The food donations supplied branches of the charities Caritas and the Red Cross for their local programmes to help the needy.

"We gathered 15 tonnes of non-perishable food like sugar and oil -- more food than we had asked for," and gave out 3,000 tickets to the festival in return, Rodriguez added.

More than 8,000 people will work at the festival, spread over four days between June 30 and July 7, organisers say.

The mayor said it has packed out Arganda's hotels and made business for local suppliers who provided materials to build the City of Rock, a 200,000-square metre expanse with two stages, shop stands and a Ferris wheel.

Stars such as dance-pop diva Rihanna and Californian punk-funk supergroup the Red Hot Chili Peppers are due to play there next week.

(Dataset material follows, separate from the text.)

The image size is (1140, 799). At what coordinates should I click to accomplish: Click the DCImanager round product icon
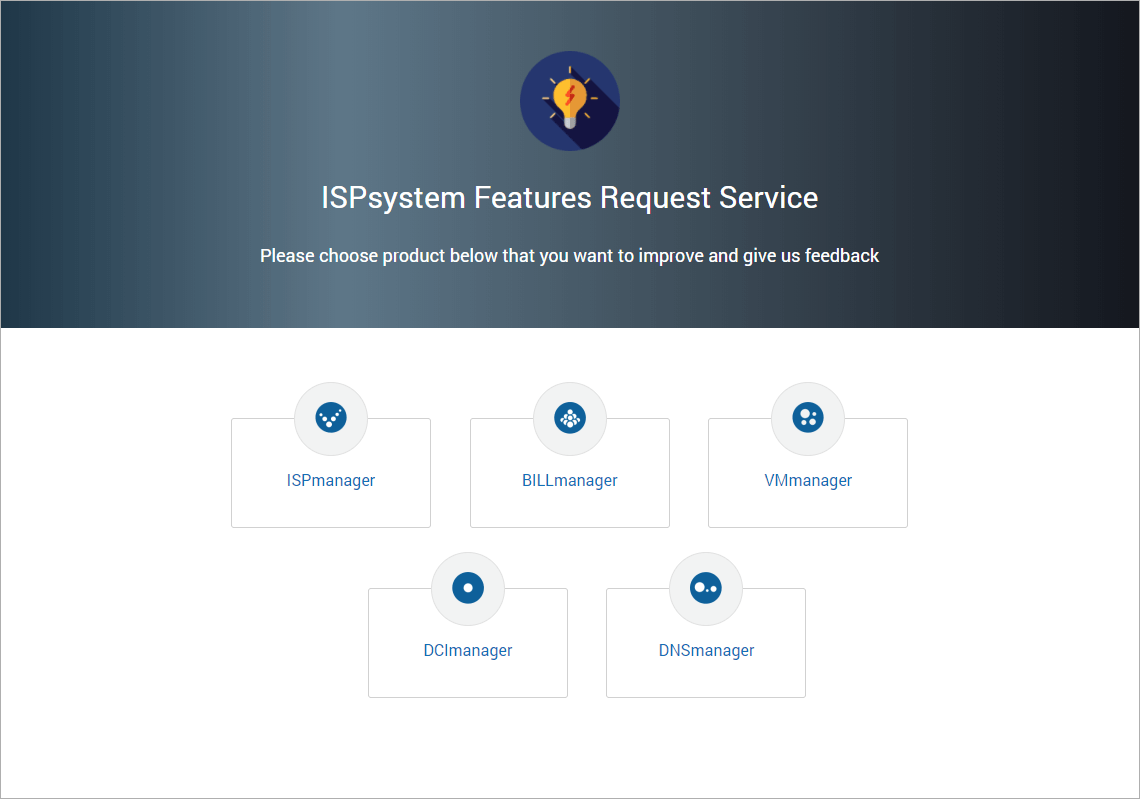(x=468, y=588)
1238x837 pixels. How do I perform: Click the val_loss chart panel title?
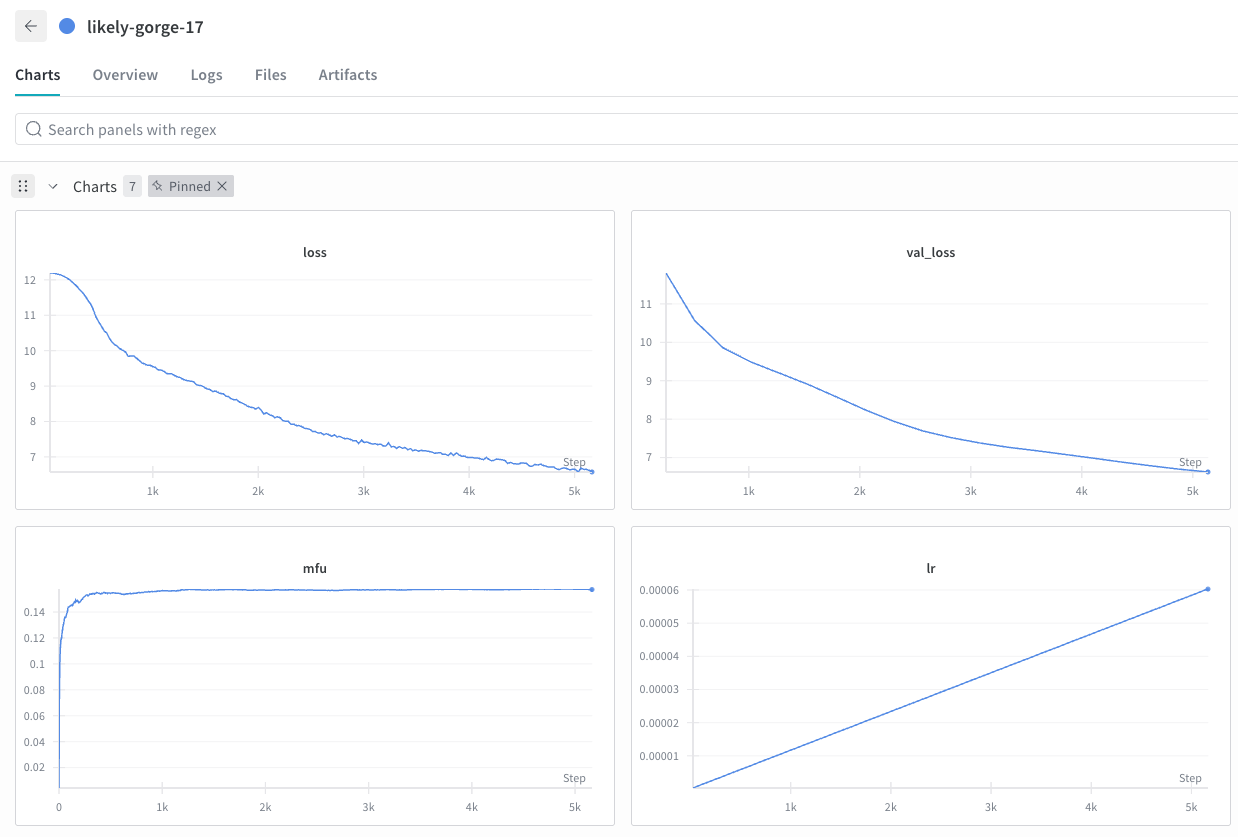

Staging the festival, which started in Rio de Janeiro in 1985 and now alternates between Brazil, Portugal and Spain, is good for Arganda, but a challenge for its organisers in the recession here.

"It is much more difficult at the moment. Fewer tickets are sold, there are fewer sponsors," said Roberto Medina, the Brazilian entrepreneur who founded Rock in Rio.

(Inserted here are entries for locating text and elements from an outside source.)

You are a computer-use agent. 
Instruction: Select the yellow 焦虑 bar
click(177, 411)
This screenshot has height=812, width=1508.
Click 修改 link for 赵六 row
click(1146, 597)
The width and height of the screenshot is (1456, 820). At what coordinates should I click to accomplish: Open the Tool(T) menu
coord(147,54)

"But a festival like this is not only about seeing the great groups that are going to play and the happiness of the people who come. It's more than that," he added. "We are talking about all the people employed here."

Organisers say the festival has 25 million euros ($31 million) of investment.

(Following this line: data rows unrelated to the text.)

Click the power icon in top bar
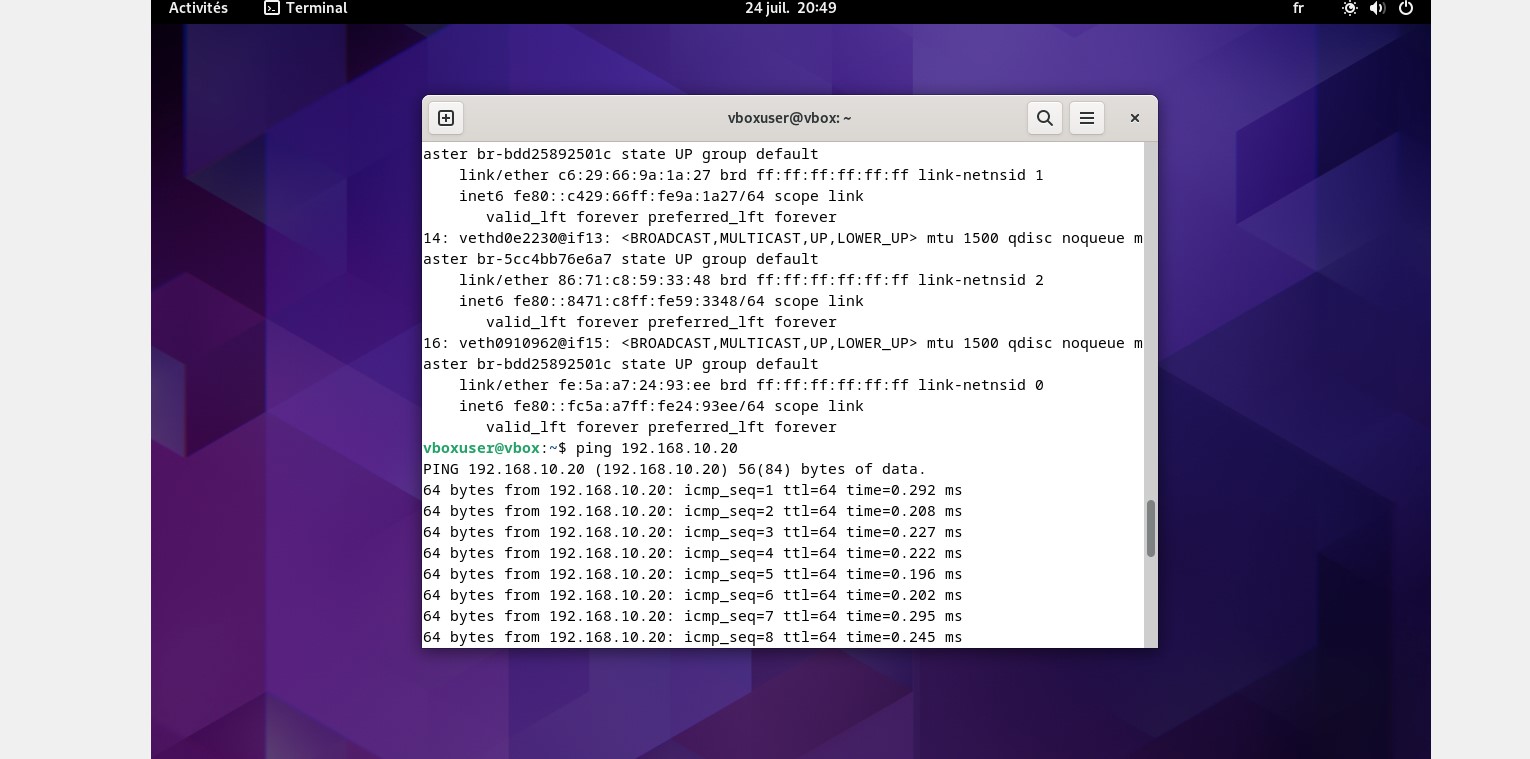 tap(1406, 8)
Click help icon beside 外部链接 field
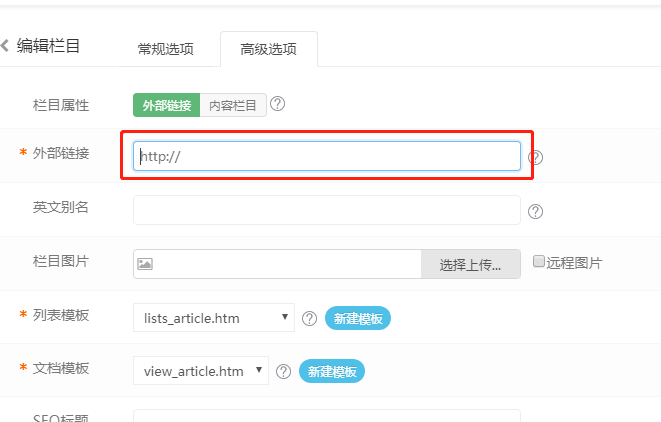 click(x=535, y=158)
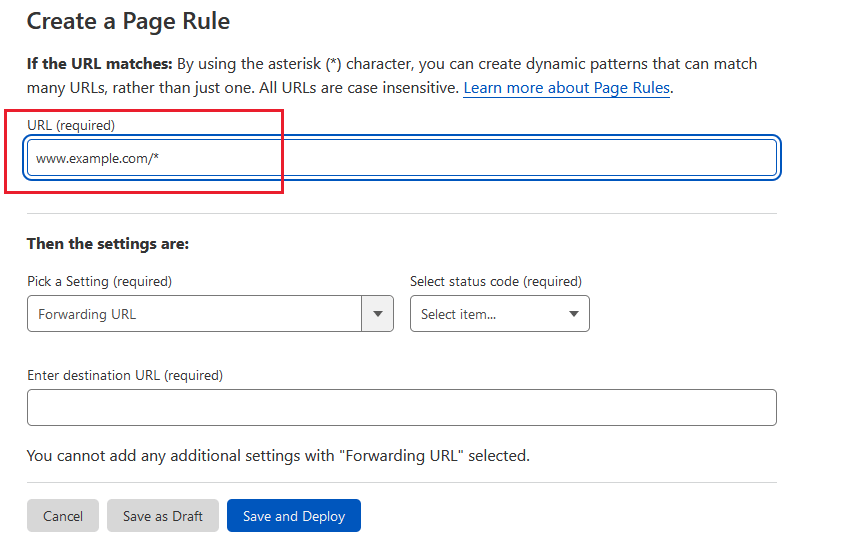Click the status code dropdown caret
Viewport: 856px width, 554px height.
click(x=574, y=314)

Launching the event on Wednesday, Medina posed for photos with corporate partners on the terrace of the VIP lounge, overlooking the huge main stage with its facade of shiny sheet metal, where technicians were preparing masses of sound equipment.

Rock in Rio, founded with a mission to champion development, says it has given 11.6 million euros to social and environmental causes over the past decade and this year is backing a campaign for girls' rights by international children's charity PLAN.

During the festival teenagers from deprived suburbs of Madrid, trained by professional volunteers, will interview and film performers and spectators, making reports to be screened on-site.

"Training these children who are at risk of social exclusion as journalists helps them become aware that they have the right to be heard," said one of the organisers of the project, Tabata Peregrin of PLAN.

"It makes them spokespeople for other children who do not have a voice."

Mayor Rodriguez says the festival has come at a crucial time for Arganda, which like many Spanish towns is suffering in a recession that has driven the national unemployment rate up to more than 24 percent.

Medina saw it also as a rock 'n' roll act of defiance against economic austerity and gloom.

"It seems like there's only bad news in Spain. As a Brazilian I have seen crises like this but ten times worse all my life. I think there's a lack of hope, mainly among the young in Spain," he said.

"We can contribute a bit by gathering more than 160,000 people here, singing and having a good time, and pass this image around the world."

The festival opens on Saturday with acts including US rocker Lenny Kravitz and Mexican rock group Mana, then continues the following week.

Rihanna headlines on July 5, DJ David Guetta on July 6 and the Red Hot Chili Peppers on July 7.